**What you have to do**
Scan the entries that follow and copy out every line containing "field".

**Material for the task**
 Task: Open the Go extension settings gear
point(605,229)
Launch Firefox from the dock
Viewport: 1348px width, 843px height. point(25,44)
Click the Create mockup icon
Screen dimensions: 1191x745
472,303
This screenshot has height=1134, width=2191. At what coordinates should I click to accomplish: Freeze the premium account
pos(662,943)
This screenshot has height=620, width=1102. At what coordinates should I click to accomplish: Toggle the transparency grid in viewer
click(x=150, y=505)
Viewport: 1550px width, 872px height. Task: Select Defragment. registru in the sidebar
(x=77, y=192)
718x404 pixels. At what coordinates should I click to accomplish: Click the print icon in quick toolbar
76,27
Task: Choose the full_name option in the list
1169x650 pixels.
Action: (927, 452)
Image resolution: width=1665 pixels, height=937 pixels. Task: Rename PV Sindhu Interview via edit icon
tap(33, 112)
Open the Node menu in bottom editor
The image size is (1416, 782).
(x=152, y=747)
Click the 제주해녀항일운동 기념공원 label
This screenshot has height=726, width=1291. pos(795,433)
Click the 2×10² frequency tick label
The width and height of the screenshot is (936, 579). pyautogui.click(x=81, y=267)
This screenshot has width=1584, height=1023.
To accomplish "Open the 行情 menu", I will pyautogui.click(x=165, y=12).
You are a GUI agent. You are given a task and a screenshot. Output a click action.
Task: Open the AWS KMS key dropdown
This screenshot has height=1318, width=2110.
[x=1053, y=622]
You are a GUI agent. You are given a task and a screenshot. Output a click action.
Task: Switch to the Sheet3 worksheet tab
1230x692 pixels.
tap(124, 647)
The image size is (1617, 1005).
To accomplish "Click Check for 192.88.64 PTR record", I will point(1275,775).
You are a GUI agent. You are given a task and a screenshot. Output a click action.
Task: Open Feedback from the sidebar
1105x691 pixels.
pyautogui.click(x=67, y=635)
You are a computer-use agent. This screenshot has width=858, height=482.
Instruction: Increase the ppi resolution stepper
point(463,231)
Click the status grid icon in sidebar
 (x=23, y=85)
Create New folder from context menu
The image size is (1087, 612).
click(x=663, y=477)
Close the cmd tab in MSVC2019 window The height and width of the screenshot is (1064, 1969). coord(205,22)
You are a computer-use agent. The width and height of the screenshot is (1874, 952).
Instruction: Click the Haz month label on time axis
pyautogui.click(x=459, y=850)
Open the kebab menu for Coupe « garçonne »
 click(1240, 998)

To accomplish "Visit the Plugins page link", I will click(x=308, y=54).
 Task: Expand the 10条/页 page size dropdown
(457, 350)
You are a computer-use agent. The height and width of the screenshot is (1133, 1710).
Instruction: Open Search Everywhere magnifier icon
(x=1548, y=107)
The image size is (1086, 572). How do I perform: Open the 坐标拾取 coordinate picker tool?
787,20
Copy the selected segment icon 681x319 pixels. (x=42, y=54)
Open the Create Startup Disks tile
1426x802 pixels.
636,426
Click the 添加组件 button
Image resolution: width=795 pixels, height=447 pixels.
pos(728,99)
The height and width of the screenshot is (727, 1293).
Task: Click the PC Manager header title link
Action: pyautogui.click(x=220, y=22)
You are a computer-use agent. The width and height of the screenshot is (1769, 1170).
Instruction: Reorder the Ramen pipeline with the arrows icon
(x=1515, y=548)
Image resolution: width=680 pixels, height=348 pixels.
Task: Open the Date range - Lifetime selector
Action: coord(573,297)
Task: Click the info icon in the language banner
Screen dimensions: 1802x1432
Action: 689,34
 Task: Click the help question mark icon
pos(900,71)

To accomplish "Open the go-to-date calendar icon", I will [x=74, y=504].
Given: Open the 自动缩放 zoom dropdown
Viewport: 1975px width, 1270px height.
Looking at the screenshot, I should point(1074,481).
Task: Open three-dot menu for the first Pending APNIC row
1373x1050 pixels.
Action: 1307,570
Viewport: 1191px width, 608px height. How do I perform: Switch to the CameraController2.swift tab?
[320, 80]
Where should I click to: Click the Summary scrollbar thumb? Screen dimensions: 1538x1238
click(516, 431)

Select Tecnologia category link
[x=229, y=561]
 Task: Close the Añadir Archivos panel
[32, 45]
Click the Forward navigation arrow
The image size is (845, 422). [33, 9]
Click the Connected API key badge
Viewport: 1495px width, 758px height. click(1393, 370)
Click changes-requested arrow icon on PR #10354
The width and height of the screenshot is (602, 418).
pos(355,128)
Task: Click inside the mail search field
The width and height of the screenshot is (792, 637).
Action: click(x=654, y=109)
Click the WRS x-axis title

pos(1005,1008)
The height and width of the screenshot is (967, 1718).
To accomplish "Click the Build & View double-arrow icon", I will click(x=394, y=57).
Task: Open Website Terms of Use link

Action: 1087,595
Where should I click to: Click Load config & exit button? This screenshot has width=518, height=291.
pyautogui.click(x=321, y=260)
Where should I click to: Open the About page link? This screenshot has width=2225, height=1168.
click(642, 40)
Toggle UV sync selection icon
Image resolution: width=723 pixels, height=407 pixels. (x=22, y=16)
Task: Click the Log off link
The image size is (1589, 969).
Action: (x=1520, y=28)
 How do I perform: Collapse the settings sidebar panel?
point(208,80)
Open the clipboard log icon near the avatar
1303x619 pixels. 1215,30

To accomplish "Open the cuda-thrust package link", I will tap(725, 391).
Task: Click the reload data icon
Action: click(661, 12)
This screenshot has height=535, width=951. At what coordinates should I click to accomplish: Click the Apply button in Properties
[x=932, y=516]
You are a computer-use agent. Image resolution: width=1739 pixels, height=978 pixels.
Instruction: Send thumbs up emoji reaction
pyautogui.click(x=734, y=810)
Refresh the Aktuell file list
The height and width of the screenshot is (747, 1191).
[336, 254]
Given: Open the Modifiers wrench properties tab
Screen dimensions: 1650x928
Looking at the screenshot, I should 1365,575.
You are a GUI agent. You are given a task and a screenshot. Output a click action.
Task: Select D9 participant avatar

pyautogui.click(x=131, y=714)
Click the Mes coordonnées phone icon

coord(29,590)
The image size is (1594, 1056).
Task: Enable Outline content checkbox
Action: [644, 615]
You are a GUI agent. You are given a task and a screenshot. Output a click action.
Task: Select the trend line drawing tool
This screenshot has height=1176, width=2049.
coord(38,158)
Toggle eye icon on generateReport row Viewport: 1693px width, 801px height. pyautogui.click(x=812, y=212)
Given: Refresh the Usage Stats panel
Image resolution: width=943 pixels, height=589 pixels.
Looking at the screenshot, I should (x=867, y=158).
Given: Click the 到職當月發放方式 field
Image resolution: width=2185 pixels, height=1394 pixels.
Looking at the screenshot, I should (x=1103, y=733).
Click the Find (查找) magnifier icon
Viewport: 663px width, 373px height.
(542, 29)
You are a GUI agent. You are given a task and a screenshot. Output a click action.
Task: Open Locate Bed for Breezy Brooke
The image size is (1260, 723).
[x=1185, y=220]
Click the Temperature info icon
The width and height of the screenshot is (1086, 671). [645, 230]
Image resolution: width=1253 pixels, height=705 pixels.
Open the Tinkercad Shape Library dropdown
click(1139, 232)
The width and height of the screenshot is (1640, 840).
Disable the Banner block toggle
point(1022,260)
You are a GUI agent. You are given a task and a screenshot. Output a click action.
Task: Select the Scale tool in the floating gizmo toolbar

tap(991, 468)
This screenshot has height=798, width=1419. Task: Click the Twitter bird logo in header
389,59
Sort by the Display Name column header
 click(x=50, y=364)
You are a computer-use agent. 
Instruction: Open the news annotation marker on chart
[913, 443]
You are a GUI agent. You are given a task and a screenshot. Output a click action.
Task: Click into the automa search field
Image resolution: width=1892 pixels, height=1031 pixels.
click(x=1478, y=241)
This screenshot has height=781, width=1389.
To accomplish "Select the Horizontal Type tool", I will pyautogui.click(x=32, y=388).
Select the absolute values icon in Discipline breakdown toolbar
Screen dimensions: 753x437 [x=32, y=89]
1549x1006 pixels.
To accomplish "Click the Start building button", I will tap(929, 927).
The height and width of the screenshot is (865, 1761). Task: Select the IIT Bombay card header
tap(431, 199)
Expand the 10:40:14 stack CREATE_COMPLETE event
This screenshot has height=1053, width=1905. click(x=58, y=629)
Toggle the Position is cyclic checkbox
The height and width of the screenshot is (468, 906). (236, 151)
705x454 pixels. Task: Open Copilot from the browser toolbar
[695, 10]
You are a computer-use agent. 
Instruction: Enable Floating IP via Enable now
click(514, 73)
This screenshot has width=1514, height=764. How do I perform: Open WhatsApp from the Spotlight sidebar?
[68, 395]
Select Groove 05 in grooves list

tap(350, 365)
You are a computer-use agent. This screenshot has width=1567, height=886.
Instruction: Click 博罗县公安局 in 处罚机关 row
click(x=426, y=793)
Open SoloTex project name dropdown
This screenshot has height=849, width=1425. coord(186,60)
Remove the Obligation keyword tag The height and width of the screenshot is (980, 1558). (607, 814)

**Response to this exercise**
Task: Click inside the mail search field
Given: Click the 到職當月發放方式 field
Task: Click into the automa search field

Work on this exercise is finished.